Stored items
┌────────

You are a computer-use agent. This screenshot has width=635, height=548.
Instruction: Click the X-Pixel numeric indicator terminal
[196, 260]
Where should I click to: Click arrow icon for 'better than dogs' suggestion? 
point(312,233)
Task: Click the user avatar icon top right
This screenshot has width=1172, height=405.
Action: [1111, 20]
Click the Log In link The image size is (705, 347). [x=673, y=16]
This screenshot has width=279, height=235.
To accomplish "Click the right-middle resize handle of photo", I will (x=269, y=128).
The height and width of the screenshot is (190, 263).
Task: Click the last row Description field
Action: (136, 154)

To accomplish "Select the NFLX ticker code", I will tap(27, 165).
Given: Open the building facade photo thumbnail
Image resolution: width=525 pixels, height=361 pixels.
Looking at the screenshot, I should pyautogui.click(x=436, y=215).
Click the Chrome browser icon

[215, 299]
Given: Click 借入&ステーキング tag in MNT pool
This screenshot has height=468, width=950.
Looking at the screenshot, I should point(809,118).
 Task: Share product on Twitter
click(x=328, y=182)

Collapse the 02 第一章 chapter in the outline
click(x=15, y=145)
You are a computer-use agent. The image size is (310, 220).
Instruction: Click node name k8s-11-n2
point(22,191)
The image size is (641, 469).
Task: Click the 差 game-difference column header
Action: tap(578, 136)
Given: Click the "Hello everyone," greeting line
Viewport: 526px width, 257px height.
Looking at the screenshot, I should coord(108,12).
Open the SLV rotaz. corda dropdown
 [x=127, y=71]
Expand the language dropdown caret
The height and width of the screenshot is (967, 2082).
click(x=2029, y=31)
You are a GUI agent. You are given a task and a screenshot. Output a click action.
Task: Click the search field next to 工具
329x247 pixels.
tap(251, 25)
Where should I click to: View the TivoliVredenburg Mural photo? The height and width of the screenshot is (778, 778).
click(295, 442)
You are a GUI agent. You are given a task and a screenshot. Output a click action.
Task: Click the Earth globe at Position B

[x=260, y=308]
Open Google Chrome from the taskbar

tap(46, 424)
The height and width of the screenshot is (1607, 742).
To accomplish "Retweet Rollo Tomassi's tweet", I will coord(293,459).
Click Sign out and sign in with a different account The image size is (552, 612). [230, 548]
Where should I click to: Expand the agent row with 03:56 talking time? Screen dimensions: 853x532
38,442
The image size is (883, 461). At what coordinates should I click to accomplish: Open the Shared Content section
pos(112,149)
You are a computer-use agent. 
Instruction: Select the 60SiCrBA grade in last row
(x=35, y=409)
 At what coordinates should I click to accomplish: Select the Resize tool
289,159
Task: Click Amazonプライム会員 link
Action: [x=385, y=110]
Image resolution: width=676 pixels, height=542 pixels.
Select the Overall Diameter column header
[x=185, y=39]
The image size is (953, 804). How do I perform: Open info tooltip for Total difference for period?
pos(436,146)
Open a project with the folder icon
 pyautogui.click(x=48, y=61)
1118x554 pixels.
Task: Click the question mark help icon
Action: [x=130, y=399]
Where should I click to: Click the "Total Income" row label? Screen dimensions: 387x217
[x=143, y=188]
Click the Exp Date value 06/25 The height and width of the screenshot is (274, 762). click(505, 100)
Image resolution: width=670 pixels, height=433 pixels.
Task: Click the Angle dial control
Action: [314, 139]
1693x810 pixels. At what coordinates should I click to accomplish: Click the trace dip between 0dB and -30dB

└────────

**Task instructions**
A word-for-word restatement of all the records is required.

**Your response**
You are a computer-use agent. This screenshot has width=635, height=548.
Instruction: Click the X-Pixel numeric indicator terminal
[196, 260]
Where should I click to: Click arrow icon for 'better than dogs' suggestion? 
point(312,233)
Task: Click the user avatar icon top right
This screenshot has width=1172, height=405.
Action: [1111, 20]
Click the Log In link The image size is (705, 347). [x=673, y=16]
This screenshot has width=279, height=235.
To accomplish "Click the right-middle resize handle of photo", I will (x=269, y=128).
The height and width of the screenshot is (190, 263).
Task: Click the last row Description field
Action: (136, 154)

To accomplish "Select the NFLX ticker code", I will tap(27, 165).
Given: Open the building facade photo thumbnail
Image resolution: width=525 pixels, height=361 pixels.
Looking at the screenshot, I should pyautogui.click(x=436, y=215).
Click the Chrome browser icon

[215, 299]
Given: Click 借入&ステーキング tag in MNT pool
This screenshot has height=468, width=950.
Looking at the screenshot, I should point(809,118).
 Task: Share product on Twitter
click(x=328, y=182)

Collapse the 02 第一章 chapter in the outline
click(x=15, y=145)
You are a computer-use agent. The image size is (310, 220).
Instruction: Click node name k8s-11-n2
point(22,191)
The image size is (641, 469).
Task: Click the 差 game-difference column header
Action: tap(578, 136)
Given: Click the "Hello everyone," greeting line
Viewport: 526px width, 257px height.
Looking at the screenshot, I should coord(108,12).
Open the SLV rotaz. corda dropdown
 [x=127, y=71]
Expand the language dropdown caret
The height and width of the screenshot is (967, 2082).
click(x=2029, y=31)
You are a GUI agent. You are given a task and a screenshot. Output a click action.
Task: Click the search field next to 工具
329x247 pixels.
tap(251, 25)
Where should I click to: View the TivoliVredenburg Mural photo? The height and width of the screenshot is (778, 778).
click(295, 442)
You are a GUI agent. You are given a task and a screenshot. Output a click action.
Task: Click the Earth globe at Position B

[x=260, y=308]
Open Google Chrome from the taskbar

tap(46, 424)
The height and width of the screenshot is (1607, 742).
To accomplish "Retweet Rollo Tomassi's tweet", I will coord(293,459).
Click Sign out and sign in with a different account The image size is (552, 612). [230, 548]
Where should I click to: Expand the agent row with 03:56 talking time? Screen dimensions: 853x532
38,442
The image size is (883, 461). At what coordinates should I click to accomplish: Open the Shared Content section
pos(112,149)
You are a computer-use agent. 
Instruction: Select the 60SiCrBA grade in last row
(x=35, y=409)
 At what coordinates should I click to accomplish: Select the Resize tool
289,159
Task: Click Amazonプライム会員 link
Action: [x=385, y=110]
Image resolution: width=676 pixels, height=542 pixels.
Select the Overall Diameter column header
[x=185, y=39]
The image size is (953, 804). How do I perform: Open info tooltip for Total difference for period?
pos(436,146)
Open a project with the folder icon
 pyautogui.click(x=48, y=61)
1118x554 pixels.
Task: Click the question mark help icon
Action: [x=130, y=399]
Where should I click to: Click the "Total Income" row label? Screen dimensions: 387x217
[x=143, y=188]
Click the Exp Date value 06/25 The height and width of the screenshot is (274, 762). click(505, 100)
Image resolution: width=670 pixels, height=433 pixels.
Task: Click the Angle dial control
Action: [314, 139]
1693x810 pixels. At what coordinates should I click to accomplish: Click the trace dip between 0dB and -30dB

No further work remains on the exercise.